**PROBLEM TO WORK ON**
Starting at the line that contains "Switch to the Custom Attributes tab", reproduce only the lines through the end of the data, exactly, including both the first and the last; skip the pictures.

◆ ◆ ◆ ◆ ◆ ◆ ◆

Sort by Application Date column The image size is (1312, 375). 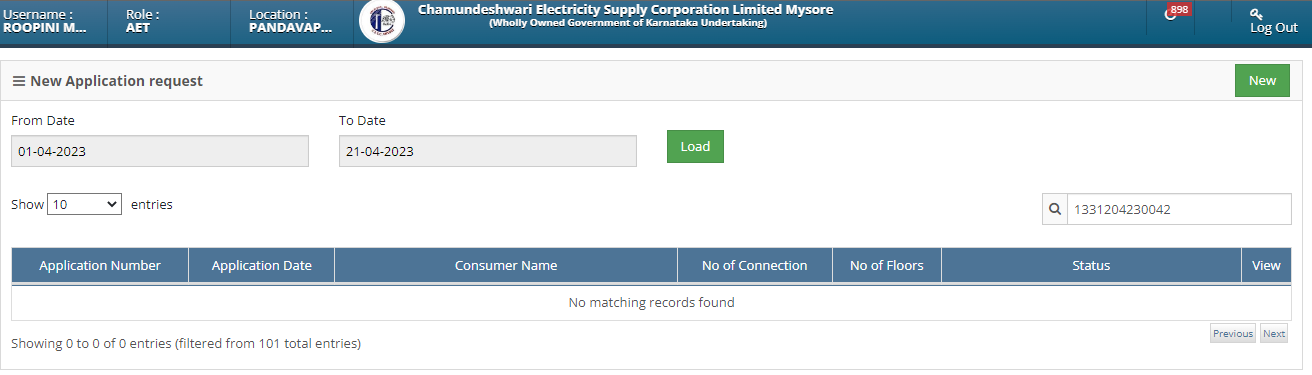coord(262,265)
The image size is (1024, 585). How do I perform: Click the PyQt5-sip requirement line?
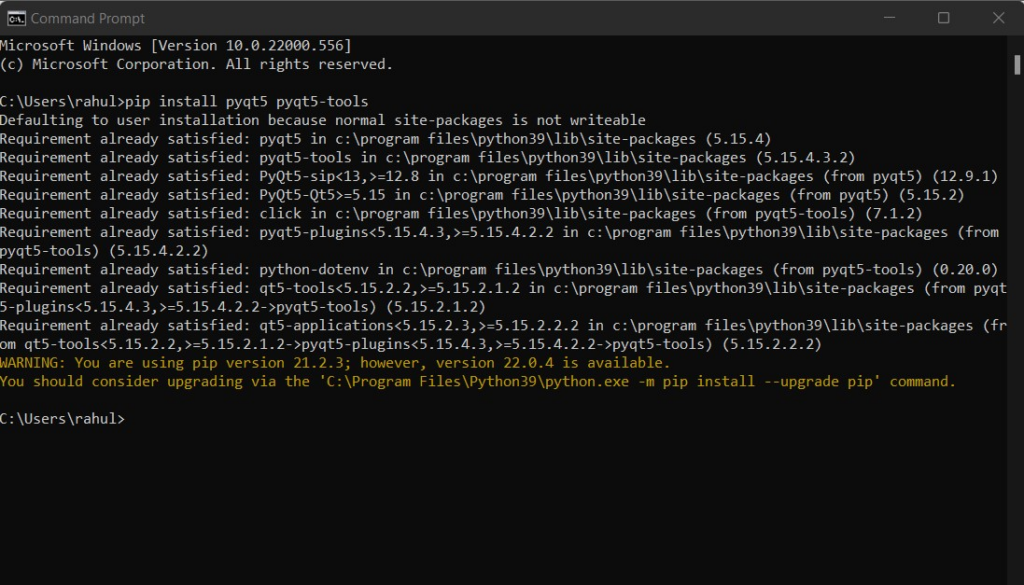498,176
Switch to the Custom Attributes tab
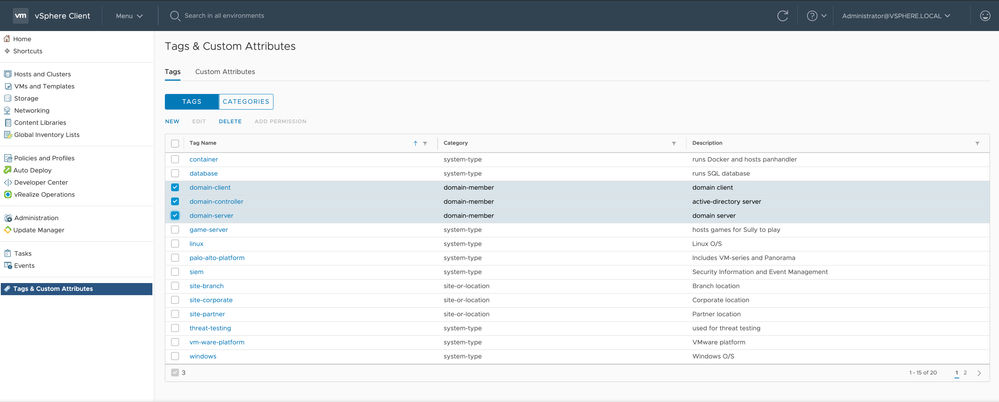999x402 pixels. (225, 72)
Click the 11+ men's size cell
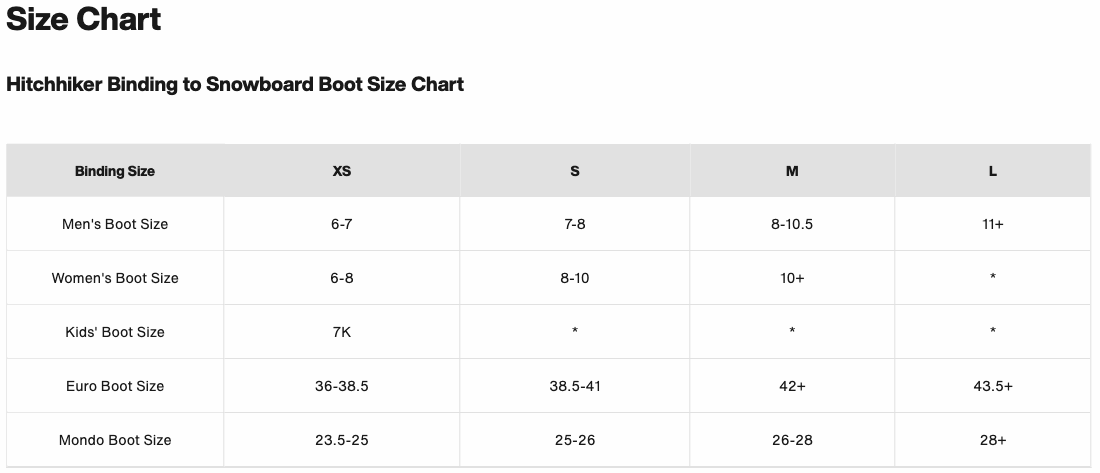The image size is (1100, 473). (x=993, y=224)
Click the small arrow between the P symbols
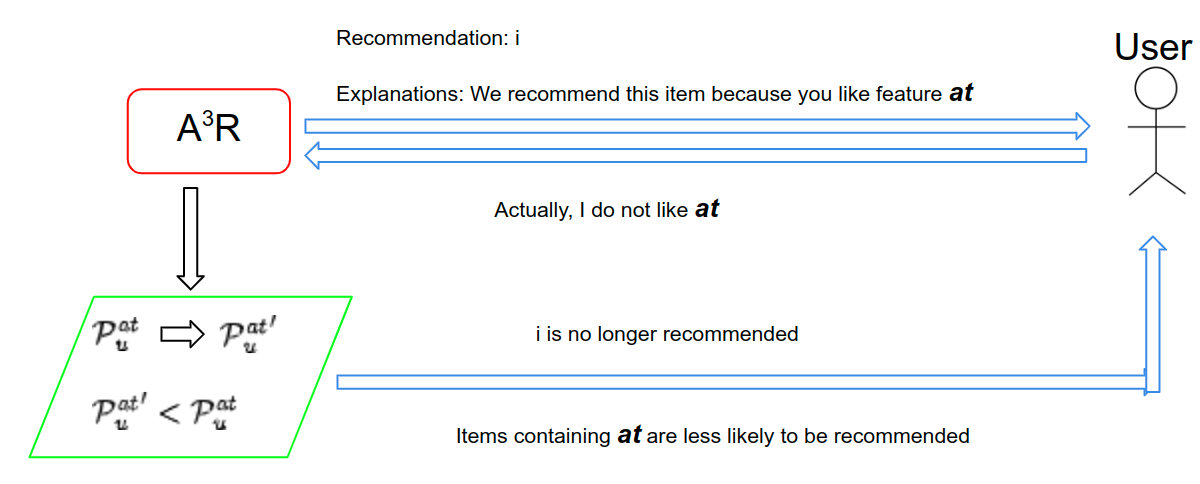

◆ ◆ ◆ ◆ ◆ ◆ ◆

**ANSWER SPACE**
Switch to the Custom Attributes tab
999x402 pixels. (225, 72)
Click the 11+ men's size cell
The image size is (1100, 473). (x=993, y=224)
Click the small arrow between the P symbols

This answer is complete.